Chainlink (LINK) Reveals its Platform has Enabled 77 Different Smart Contract Use Cases

Chainlink (LINK), a “decentralized” Oracle network that securely connects various blockchain-based smart contracts with data from “the real world,” recently revealed that its platform has enabled 77 different smart contract use cases. LINK tokens are currently trading for around $13.70 and they have a market cap of over $5.4 billion – which is behind only Bitcoin (BTC), Ethereum (ETH), XRP, and Tether (USDT) (at the time of writing).

The Chainlink team explains that fundamentally, smart contracts aim to define the terms and obligations for “an exchange of value between two or more independent parties.” The developers at Chainlink note that “historically, a centralized arbitrator is usually required to verify if those terms and conditions are met.”

But thanks to the advent of blockchain or distributed ledger technology (DLT) and smart contract apps, we’re now able to replace centralized arbitrators with “decentralized” infrastructure, Chainlink claims. It adds that this approach helps with “reducing counterparty risk and improving operational efficiency.”

But the consensus mechanisms of blockchains work in a manner that doesn’t give smart contracts any built-in capabilities for effectively interacting with external resources such as data providers and API services as “a means of verifying the outcome of real-world events happening outside the blockchain,” Chainlink’s developers explain. This creates “the blockchain oracle problem” and represents a major limitation to issuing every day or typical contracts on blockchain or DLT-based networks.

As explained by Chainlink:

“To overcome this lack of connectivity, smart contracts use oracles as middleware to retrieve external data inputs and push data outputs to external systems. Not only do oracles serve as a two-way bridge between smart contracts and the outside world, but they provide a security framework for protecting against any single point of failure such as data manipulation and downtime.”

Chainlink has become the most widely-used decentralized oracle network. It has quickly evolved into a widely-accepted standard in the blockchain space with platforms like Fetch.ai and Blockstack having integrated with it recently among many others. Chainlink is currently securing billions of dollars in value for live apps across several different blockchains and now supports a wide variety of use cases.

Chainlink isn’t a single oracle network, but rather a complete ecosystem consisting of many different decentralized oracle networks that run simultaneously or in parallel. As explained by Chainlink’s development team, each oracle network can offer many types of oracle services “without cross dependencies” on other oracle networks.

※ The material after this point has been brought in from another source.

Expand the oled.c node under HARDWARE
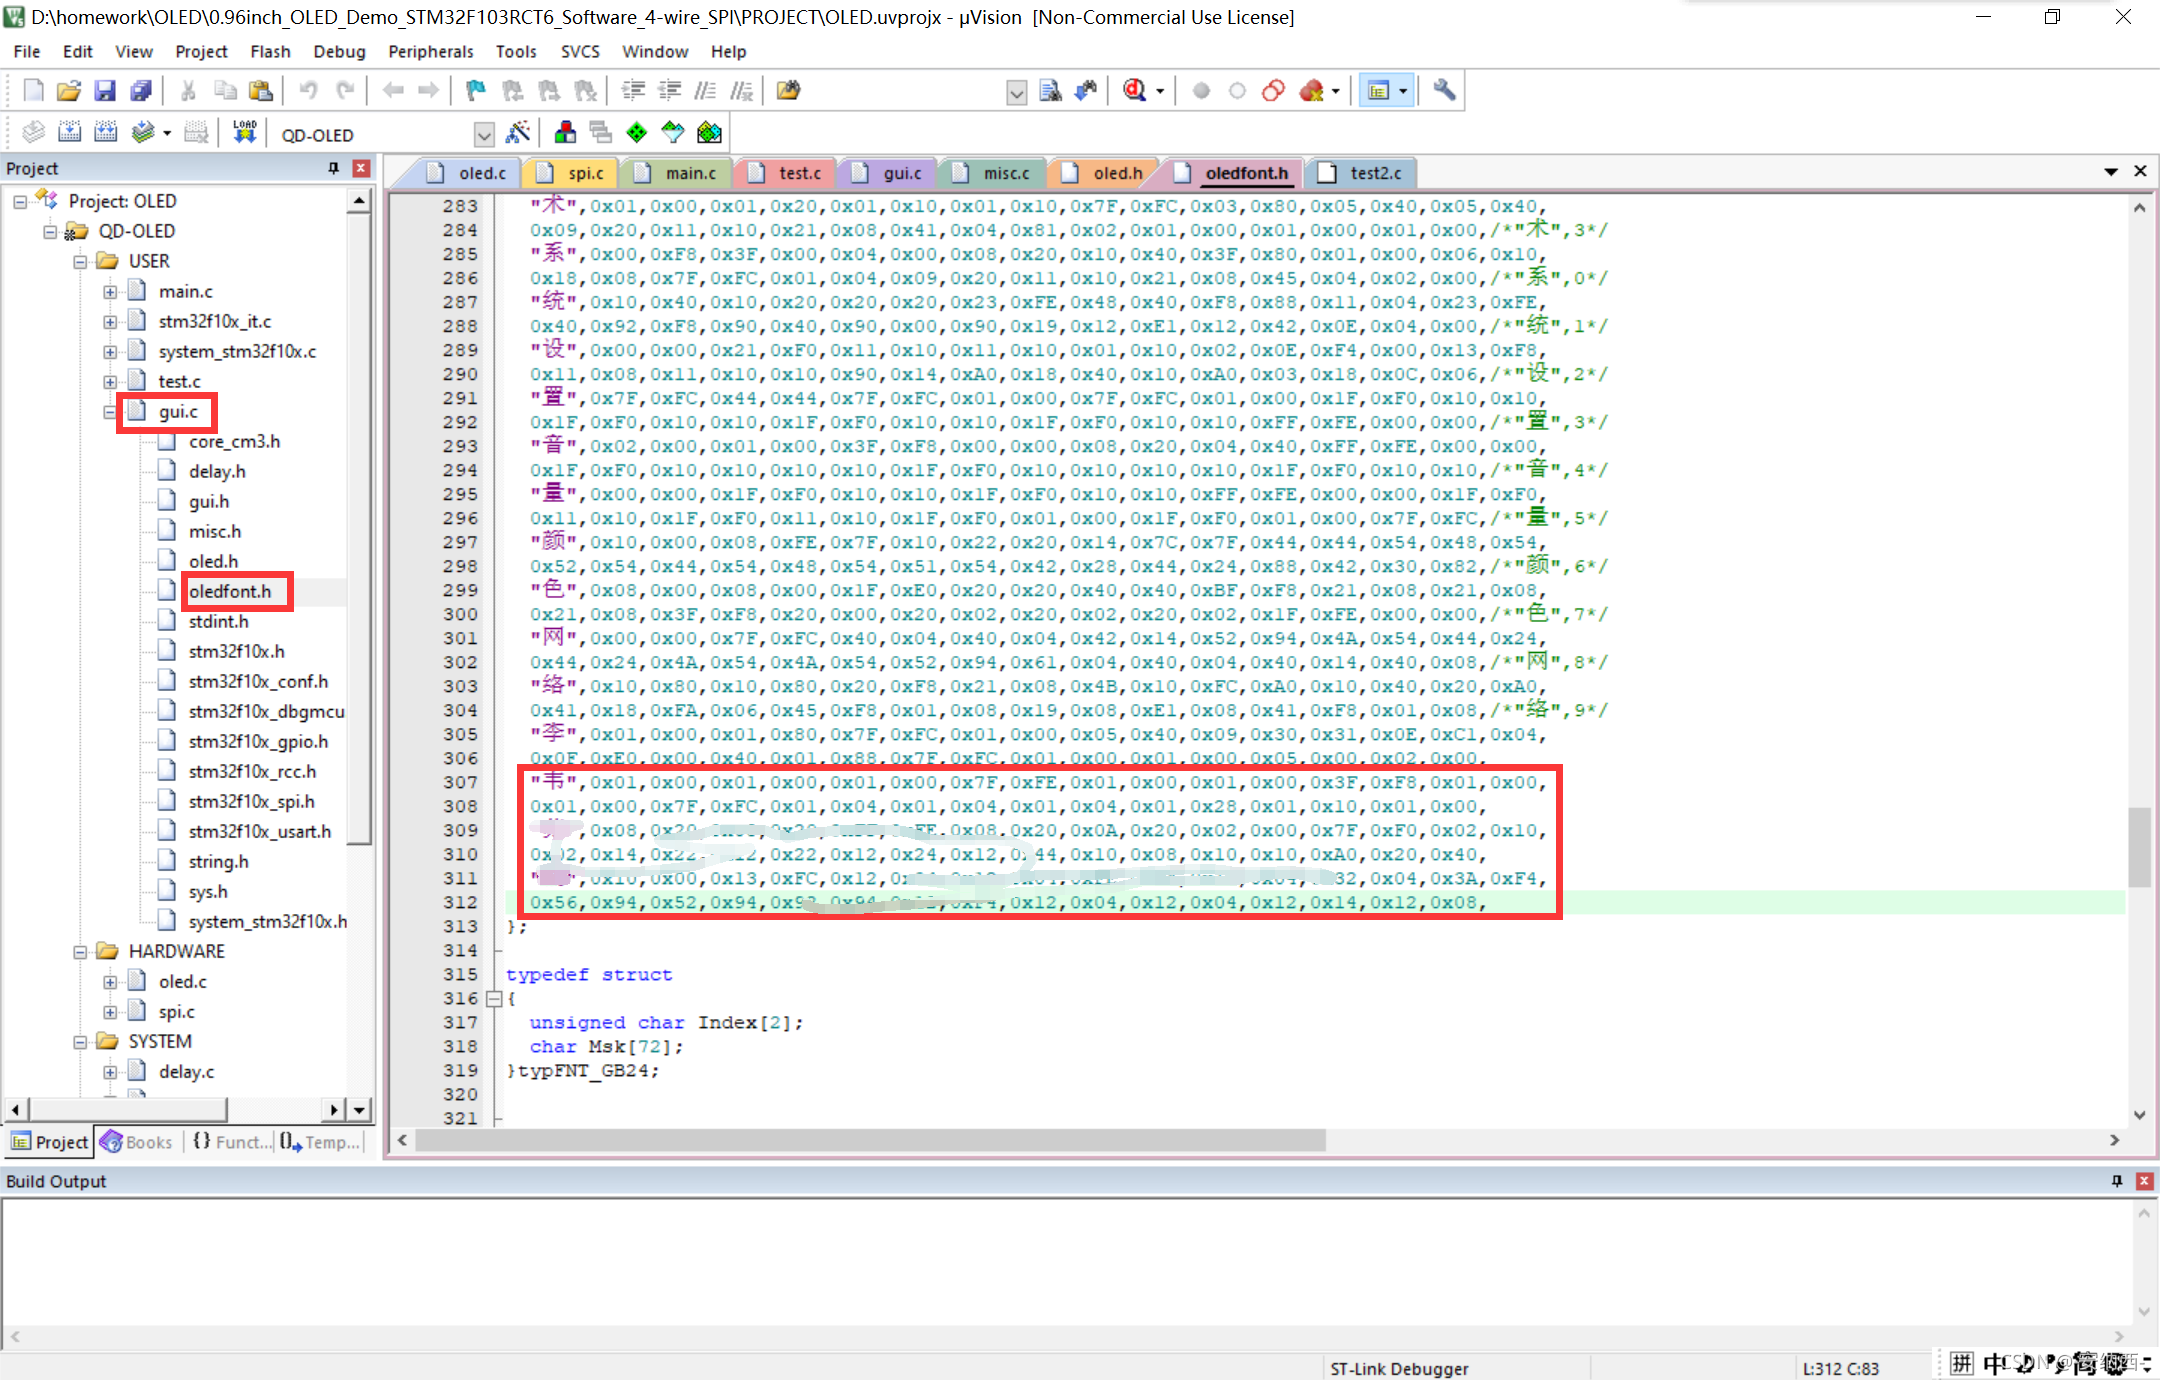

Some of these services include:

  • Pre-Built Decentralized Price Feeds which may be integrated into any (decentralized finance) DeFi app to obtain crypto-asset prices with complete market coverage.
  • A Verifiable Random Function (VRF) to gain access to a “provably fair and secure Random Number Generator (RNG) directly on-chain.”
  • Modular External Adapters to connect to off-chain resources such as “premium” data providers, web APIs, (internet-of-things) IoT sensors, bank payments, enterprise backends, and other blockchain networks.
  • Several different oracle services like Fair Sequencing Services for “fair” transaction ordering, DECO for “privacy-preserving” attestations of TLS web session data, Arbitrum Rollups for “scalable off-chain Solidity computation.”

Chainlink offers the developer tools needed to deploy various oracle networks, like using several different data sources, multiple oracle nodes, various aggregation methods, payment penalties, reputation services, and visualization tools. As noted by the Chainlink team, this allows for “a wide range of use cases to be developed, tested, and pushed into production.”

Chainlink’s solutions may be used extensively in DeFi. Its oracles play a key role in implementing highly-technical smart contracts that represent various financial products and monetary instruments, “particularly those that execute based on market data like FX rates, interest rates, asset prices, indices, and more.”

Chainlink also supports stablecoins. For instance, the DeFiDollar is a good example of a “decentralized” meta-stablecoin (a stablecoin backed by several different stablecoins) that uses Chainlink Price Feeds to keep track of the price of the underlying assets such as sUSD, USDT, DAI, and USDC. If, at any time, one or more these stablecoins deviate from their 1:1 US dollar peg (which may cause DUSD to lose its peg as well), a rebalance is automatically triggered between the four reserves so that the dollar parity of DUSD may be preserved.

Going on to share other Chainlink use cases, the developers note that Aave is an example of an on-chain money market protocol that makes use of Chainlink Price Feeds to obtain market data for many different cryptocurrencies that are supported on its platform.

As explained by the Chainlink developers:

“With this real-time pricing data, the Aave protocol is able to calculate the valuation of each user’s collateral and debt in order to determine when liquidations should be initiated. This ensures the Aave protocol is always sufficiently collateralized, protecting billions of USD value in user deposits.”

Chainlink’s solutions are also used to support futures, synthetics, credit default swaps, bonds, tokenized portfolio management, real-world assets, and many other use cases.

(Note: to learn more, check here.)

The Chainlink team recently announced that the platform will take part in Gitcoin Grants Round 8 in order to support Ethereum (ETH) infrastructure.